In the post on Anthony Thirlwall's death, name every doctrine that the passage says was "put into play and epitomized within this small-sized capsule."

---------- SOURCE

Yearly Archives: 2023

R.I.P., Anthony Thirlwall

Anthony Thirlwall has passed away. His work is highly important in Post-Keynesian economics. Here is what one of his ex-students Mohammed Nureldin Hussain said about the Thirlwall Law in The Implications Of Thirlwall’s Law For Africa’s Development Challenges in the book Growth And Economic Development: Essays In Honour Of A.P. Thirlwall:

The Professor started to work out the mathematics of his manuscript. The good old blackboard notwithstanding, the identities and equations of the model were animated, left-handedly, in a manner that competes easily with Bill Gates’ PowerPoint facilities. The model contained three basic equations representing the growth of imports, the growth of exports, and a dynamic expression of the overall balance of payments equilibrium. He substituted the first two equations into the third and the model was solved to yield an elaborate expression of the growth rate of real gross domestic product (GDP). When the terms of trade were assumed to be constant the elaborate equation collapsed into an expression containing three symbols: y = x/π. ‘The rate of growth (y) of any developed country in the long run is equal to the growth rate of the volume of its exports (x) divided by its income elasticity of demand for imports (π)’, he explained.

Our eyes were fixed on the blackboard, attempting to digest the meaning and internalize the implications of this tri-legged animal. That job was not easy. For the animal distilled volumes of legendary work in economic development, encapsulating all of them in a small-sized anti-underdevelopment pill. The teaching of Engel’s law, which implies that the demand for primary goods increases less than proportionally to increases in global income; the Harrod foreign trade multiplier which put forward the idea that the pace of industrial growth could be explained by the principle of the foreign trade multiplier;3 the Marshall– Lerner condition which implies that a currency devaluation would not be effective unless the devaluation-induced deterioration in the terms of trade is more than offset by the devaluation-induced reduction in the volume of imports and increase in volume of exports; the Hicks super-multiplier4 which implies that the growth rate of a country is fundamentally governed by the growth rate of its exports; the Prebisch–Singer hypothesis which asserts that a country’s international trade that depends on primary goods may inhibit rather than promote economic growth; the Verdoorn–Kaldorian notion that faster growth of output causes a faster growth of productivity, implying the existence of substantial economies of scale;5 Kaldor’s paradox which observed that countries that experienced the greatest decline in their price competitiveness in the post-war period experienced paradoxically an increase in their market share and not a decrease; the literature on export-led growth which asserts that export growth creates a virtuous circle through the link between output growth and productivity growth – all of these doctrines were somehow put into play and epitomized within this small-sized capsule. Not only that but the capsule was sealed by the novel and powerful ingredient of the balance-of-payments constraint: ‘in the long run, no country can grow faster than that rate consistent with balance of payments equilibrium on current account unless it can finance ever-growing deficits which, in general, it cannot’.

--------------------
---------- MATERIAL SUPPLIED

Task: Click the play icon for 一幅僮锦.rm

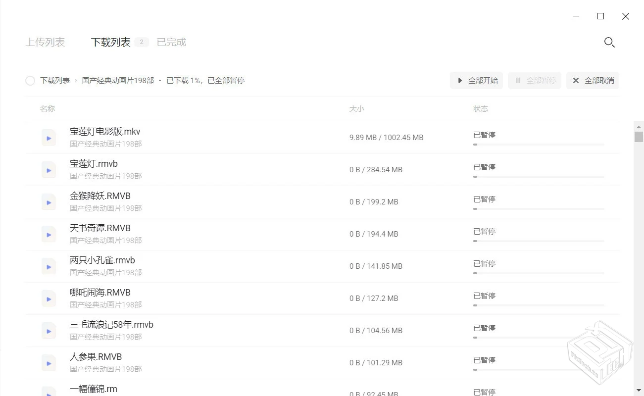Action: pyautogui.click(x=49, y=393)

--------------------
---------- MATERIAL SUPPLIED

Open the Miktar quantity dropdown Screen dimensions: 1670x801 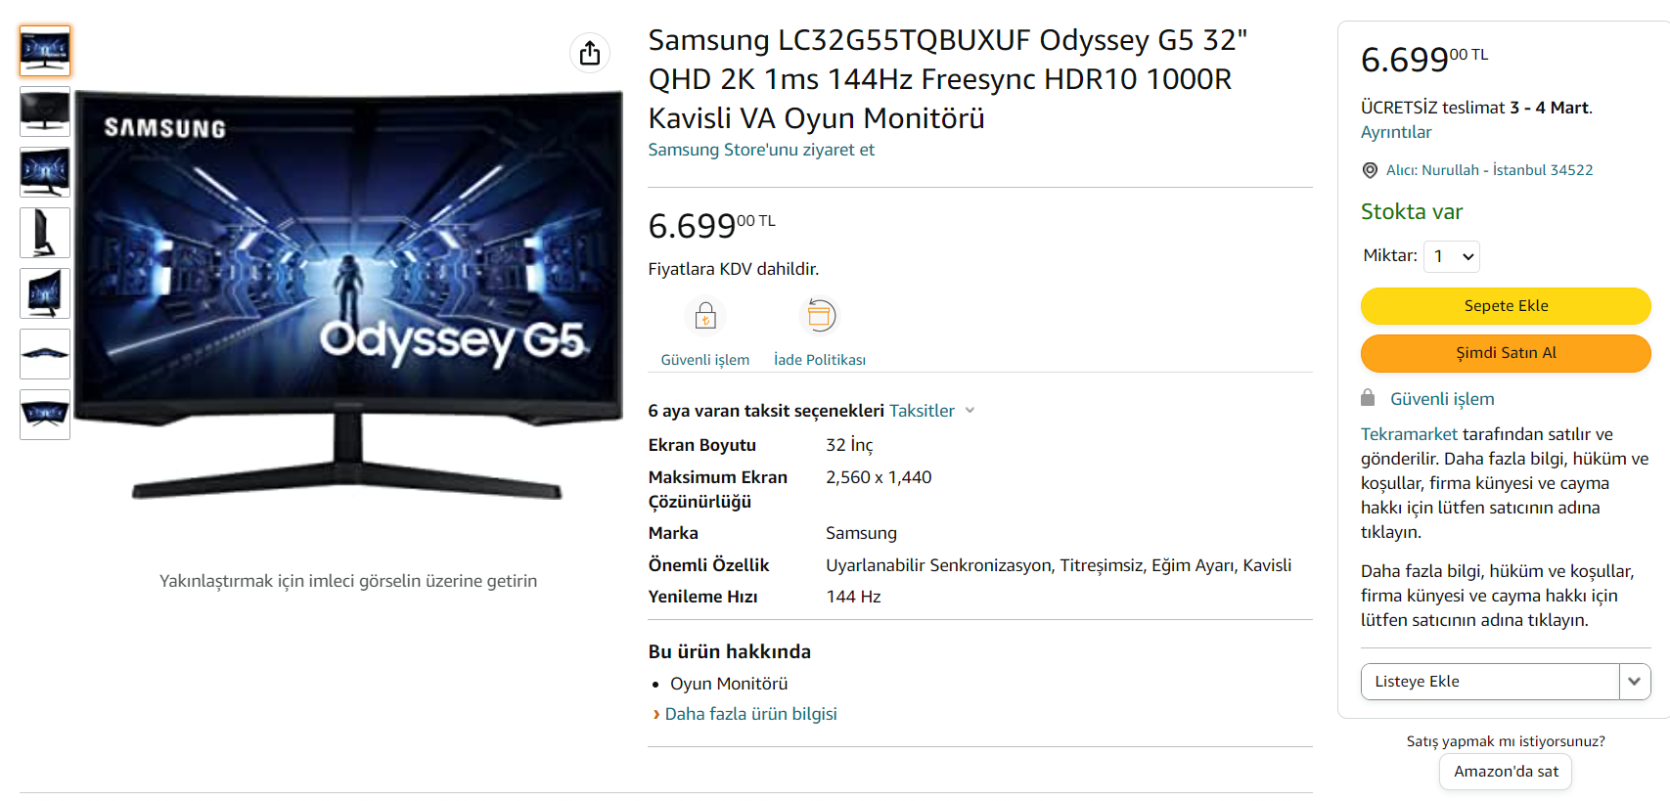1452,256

--------------------

● **SOLVED PROBLEM**
- Engel's law
- the Harrod foreign trade multiplier
- the Marshall–Lerner condition
- the Hicks super-multiplier
- the Prebisch–Singer hypothesis
- the Verdoorn–Kaldorian notion
- Kaldor's paradox
- the literature on export-led growth